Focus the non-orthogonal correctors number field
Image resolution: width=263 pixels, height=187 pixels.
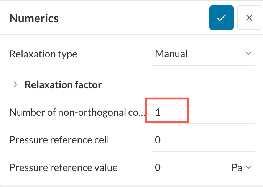[203, 112]
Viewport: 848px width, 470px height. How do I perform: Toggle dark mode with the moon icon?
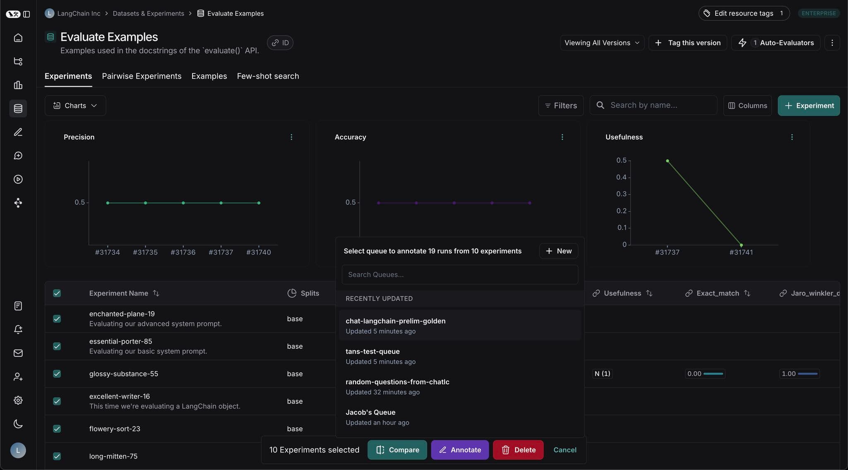click(x=18, y=424)
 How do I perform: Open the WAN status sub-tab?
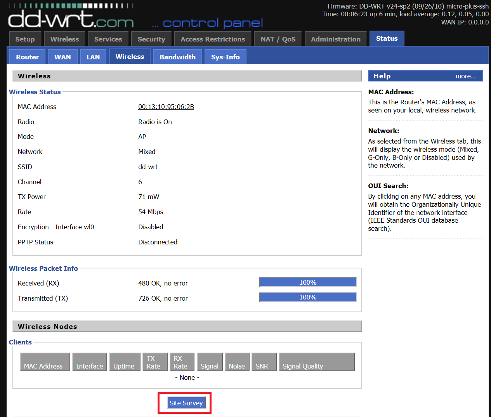pos(62,57)
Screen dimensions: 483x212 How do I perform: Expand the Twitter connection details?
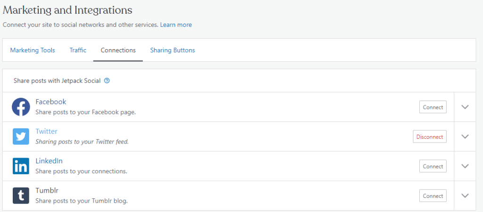(465, 136)
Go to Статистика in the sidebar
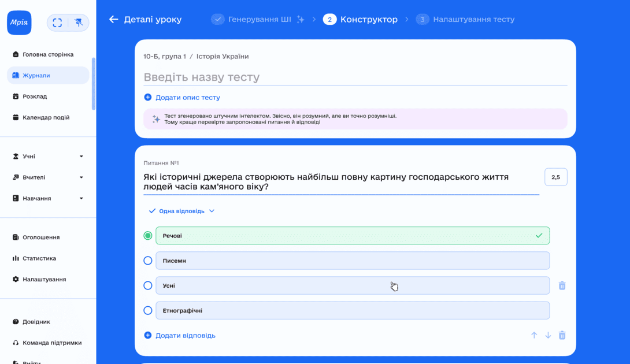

• [Task directions]: Which lines in the items above contain the word "perform"? Pull out each of them.

• [Task output]:
Viewport: 848px width, 470px height. How do I perform: Toggle dark mode with the moon icon?
 How do I perform: Open the WAN status sub-tab?
Screen dimensions: 483x212 How do I perform: Expand the Twitter connection details?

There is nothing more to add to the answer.